Simulation of a Fiber-Optic Bragg Sensor with a Tilted Grid

Abstract

The study considers the problem of developing a fiber-optic Bragg sensor with a tilted grid and its modeling used in buildings. An important feature of this study is that before manufacturing a fiber-optic sensor on an optical fiber, the results of the simulation model will give a clear idea of the actual production parameters for which the sensors are manufactured, taking into account their characteristics. In this development, using a simulation model, the problem of detecting a small wavelength shift in the reflected signal due to deformation changes is solved, providing reproducible measurements despite optical losses and intensity fluctuations. The transfer matrix method was used in the work, which allows taking into account the refractive index profiles of arbitrary shape.
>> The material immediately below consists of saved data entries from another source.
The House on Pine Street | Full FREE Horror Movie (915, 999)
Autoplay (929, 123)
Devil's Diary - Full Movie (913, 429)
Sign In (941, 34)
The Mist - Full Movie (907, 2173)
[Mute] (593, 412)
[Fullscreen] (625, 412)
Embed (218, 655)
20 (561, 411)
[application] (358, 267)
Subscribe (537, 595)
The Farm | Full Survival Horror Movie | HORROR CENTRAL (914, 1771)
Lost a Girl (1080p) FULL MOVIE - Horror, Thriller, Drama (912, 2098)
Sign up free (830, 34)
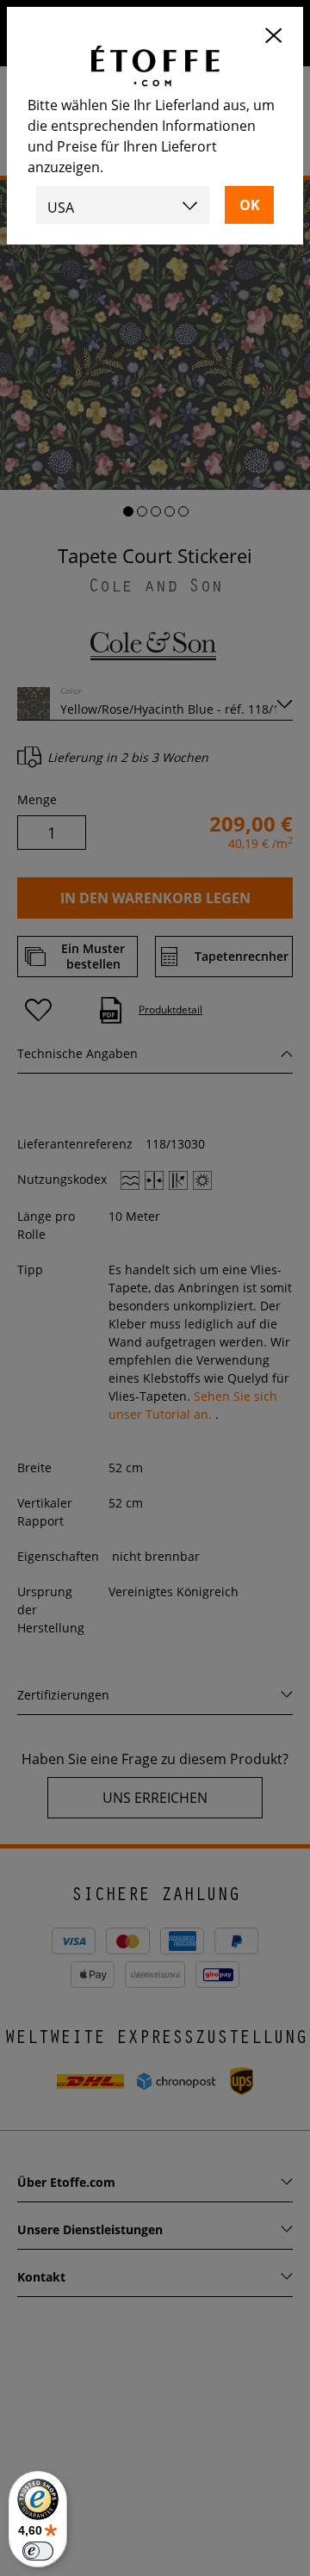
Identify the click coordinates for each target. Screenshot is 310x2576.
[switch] (37, 2551)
The transfer matrix method makes it possible to determine the spectral characteristics of optical components based on the theory of coupled modes and in the matrix description of an electromagnetic wave passing through an optical fiber. As a result of the study, spectral signal power densities and time characteristics of the Bragg lattice were obtained as a result of changes in the voltage, strain and temperature of the lattice. The main contribution of the study is the developed simulation model of the subsystem for fiber Bragg sensors, which shows that the power of the side lobes is completely minimized in the Gaussian reflection spectrum of FBG, and the results of MATLAB (Simulink) are in excellent agreement with the results of the optical lattice.